Working in solitude

I’ve been thinking a lot about solitude at work, not in a philosophical sense, but in a very real, everyday way. The thought first came up because of my 7 year old son. He’s an introvert, the textbook kind. He enjoys learning on his own, prefers silence to noise, and doesn’t rush to speak in groups.

A few weeks ago, his school gave us feedback: he should try to influence group dynamics more and speak up in group activities. Fair enough. I caught myself realizing that I often delivered the same feedback to my team members, peers, and colleagues as well.

Why is group influence always the goal? Why do we assume that the ability to perform well in groups is a universal skill everyone should master?

The cult of teams

Most of us grew up learning that teams are the foundation of success. Schools encourage group projects. Startups celebrate collaboration. Companies structure everything around squads, pods, and cross-functional units. And I’ve believed that too. For the longest time, I held the view that the smallest unit of meaningful delivery is a team.

There’s something we don’t talk about much. Some of the most important breakthroughs in human history happened in solitude. Einstein. Wozniak. Ada Lovelace. These weren’t group brainstorms - they were quiet moments of focused, deep thinking. Time spent alone.

Of course, they didn’t operate in complete isolation, no one truly does. But their foundational work came from within. And the more I reflect, the more I wonder: are we over-indexing on collaboration and underestimating the power of solitude?

My own bias

As a leader, this topic has hit close to home. I’m someone who loves a fast-paced discussion. I’m energized by meetings. I’m that person who can make snap decisions and improvise on the spot. For years, I saw that as not just my strength, but the best way to work - maybe even the only way to get great results.

What I’ve learned is that not everyone works like that. And more importantly: they shouldn’t have to.

Instead of trying to get everyone to thrive in meetings, I’ve started asking: What would it look like to create environments where solitude is not only allowed, but celebrated?

Remote work as an equalizer

Remote work helped me see this more clearly. In most office environments, there’s almost no real solitude. There’s always noise—conversations, distractions, context switches. It’s often assumed that working together physically means working better. But for deep thinkers, introverts, and reflective types, that environment is exhausting.

Remote setups can create more space - literally and figuratively. But even then, we have to be intentional. Solitude doesn’t just happen - it needs design.

I often ask myself: How can we build systems that include people who think better alone? Not as an afterthought, but as a design principle.
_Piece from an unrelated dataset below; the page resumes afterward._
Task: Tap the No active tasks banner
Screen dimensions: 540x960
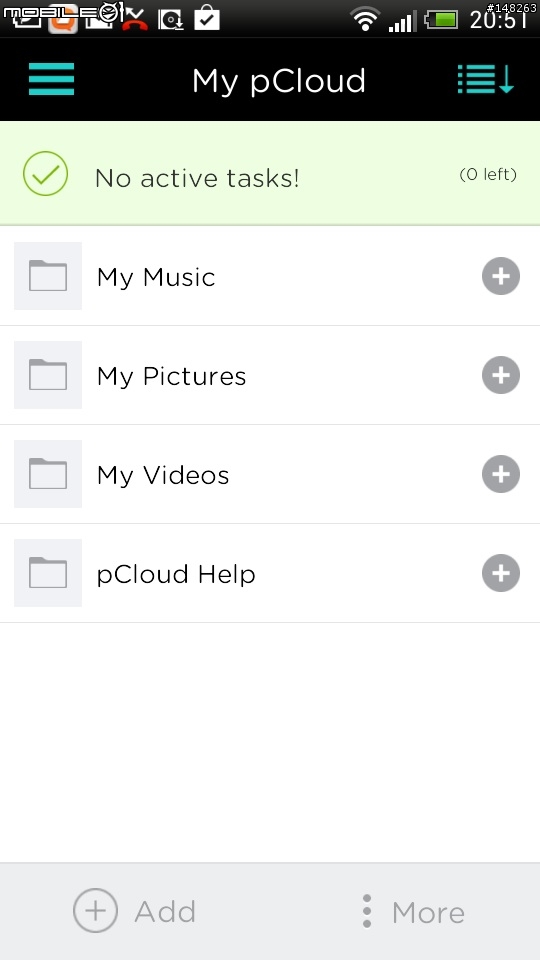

Individuals can outperform teams

We recently ran the “Subarctic Survival” exercise in our team. If you’ve done it, you know the drill: everyone ranks survival items individually, then does the same as a team. What was surprising? A few individuals actually outperformed the group.
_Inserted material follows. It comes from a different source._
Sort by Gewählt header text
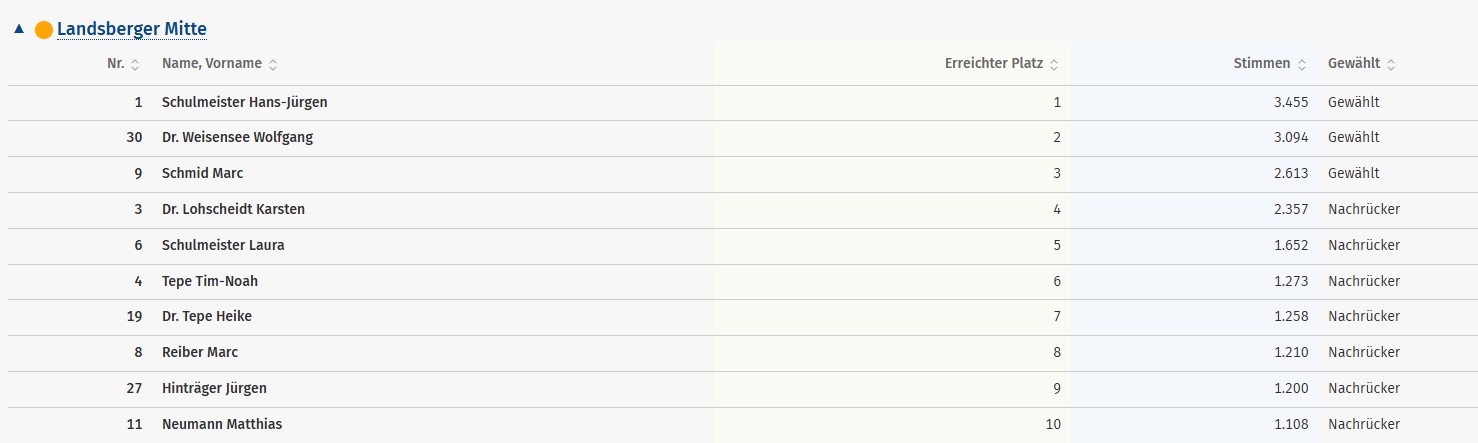pos(1353,63)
It’s not peer-reviewed science. But it reminded me again that the common wisdom - “teams are always smarter than individuals”, isn’t always true. It depends. And it deserves nuance.

So what should we do?

I don’t have a perfect formula, but I’ve started to gather some principles and habits that seem to help.

1. Protect solitude time

Set aside days where the default is focused, individual work. No meetings. No Slack pings. No group check-ins. Just quiet, uninterrupted time. Yes, it has trade-offs. But it also trains the “solitude muscle” for those who rarely use it, and gives space to those who need it.

2. Make working preferences explicit

In onboarding, 1:1s, or team-wide rituals-create space to share how each person prefers to work. What drains them? What helps them recharge? If someone thrives in writing and hates real-time debates, it shouldn’t be a secret.

This isn’t just “getting to know each other” - it’s operational knowledge.

3. Balance the voices

If most people in your team are verbal, fast, and collaborative, they will naturally dominate decision-making. That’s not bad, but it is biased. Introduce systems to balance it out. For example, default to writing before discussing. Give everyone time to think before deciding. Normalize saying, “I need a day to sit with this.”

4. Embrace async by default

Asynchronous work isn’t just a scheduling trick. It’s a form of inclusion. It allows people to reflect, articulate, and contribute without being “on” in the moment. Use it for more than status updates. Use it for decisions, feedback, even brainstorming.

5. Coach silence

Silence is valuable. In most group settings, silence feels awkward - so someone fills it. But that “filler” often silences the people who need time to think.

Teach your team that silence isn’t a problem. It’s space. Don’t rush to fill it and let it breathe.

Rethinking what “good” looks like

Not everyone wants to lead a discussion. Not everyone wants to whiteboard an idea in front of others. And not everyone should have to.

Some of the most thoughtful people I’ve worked with are slow to speak, but fast to understand. Their work doesn’t always show up in a meeting, but it shows up in impact. We need to make space for that kind of contribution.

Solitude is not a flaw

We treat teamwork as a skill to build. But solitude is a skill too. One that’s often overlooked, dismissed, or even discouraged.

I’m learning to stop seeing solitude as a deficit. It’s not something to fix. It’s a strength to recognize, nurture, and design for.

Because not every great idea is born in a brainstorming session - some are born in silence.